WHAT IS REQUIRED
Will you quote all of the entries, word for word?

DATASET RECORDS
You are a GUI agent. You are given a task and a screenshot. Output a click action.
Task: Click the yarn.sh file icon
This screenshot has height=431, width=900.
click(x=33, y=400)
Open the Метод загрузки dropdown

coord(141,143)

RESPONSE AREA
You are a GUI agent. You are given a task and a screenshot. Output a click action.
Task: Click the yarn.sh file icon
This screenshot has height=431, width=900.
click(x=33, y=400)
Open the Метод загрузки dropdown

coord(141,143)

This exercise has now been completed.